Yaklaşık 30 dakika sonra Akmeşe’ye (eski Armaş) varan grubu, kısa bir süre önce yayınlanan Akmeşe kitabının hazırlanmasında önemli katkıları bulunan ve bölgeyi iyi tanıyan araştırmacı-işadamı Yakup Özkan karşıladı. Grubun buradaki ilk durağı, 1611 yılından itibaren Batı Anadolu Ermenileri’nin en ünlü manastırı ve ruhban okulu olan Armaş manastırından geriye kalan bir matbaa oldu. Şu anda kullanılmaz durumda olan ve Ruhban Okulu binalarının yıkılmasının ardından bir süre farklı işlevlerle kullanılan matbaa binasının önünde Patrik Hazretleri, manastırın tarihi hakkında bilgiler aktardı.

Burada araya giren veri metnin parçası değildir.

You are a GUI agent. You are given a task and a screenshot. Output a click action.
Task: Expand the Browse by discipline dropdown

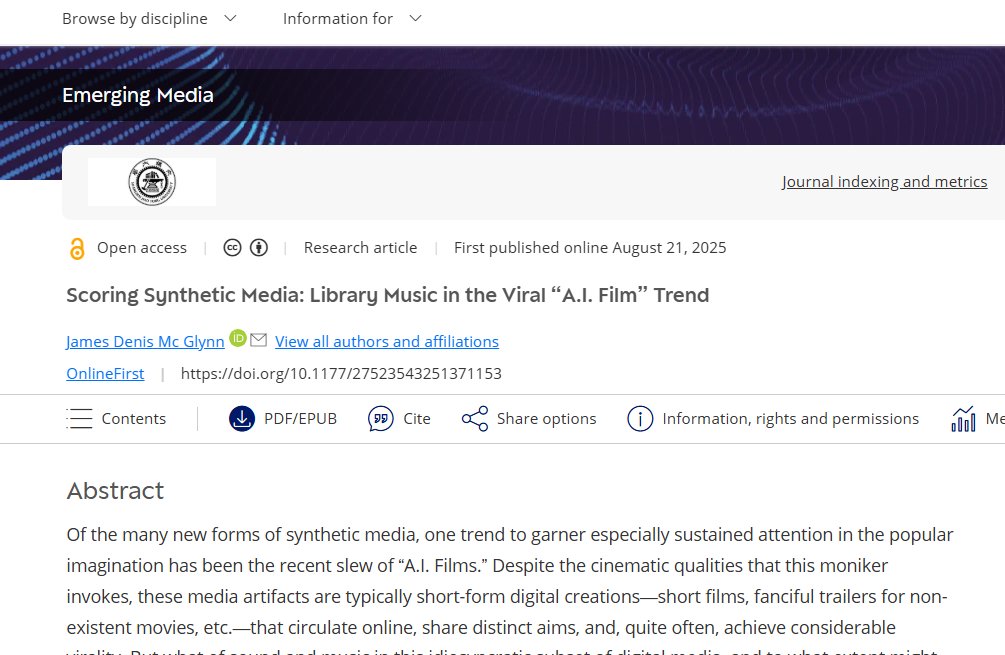point(148,18)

Matbaa binasınn hemen arkasında yer alan tarihi çeşmeyi de inceleyen grup daha sonra eski Armaş köyünün Değirmen’ini ziyaret ederek birçok tarihi fotografın çekilmiş olduğu yerde gezinin anısını sonsuzlaştırdılar. Arek Kuyumcuyan’ın adını ünlü yarış atı Bosphorus’tan alan harasına doğru yola çıkan gruba Erkan Kiraz ve Yakup Özkan tarafından hara ile ilgili bilgiler aktarılırken, gençler haradaki atlarla ilgilendiler ve yapılan periyodik bakımları izlediler.

Grubun Akmeşe’deki son durağı ise Mecidiyealtı mevkii idi. Akmeşe şelalesinin de içinde olduğu su yatağında doğada kısa bir yürüyüş yapan grup, burada Yakup Özkan’dan ayrıldılar.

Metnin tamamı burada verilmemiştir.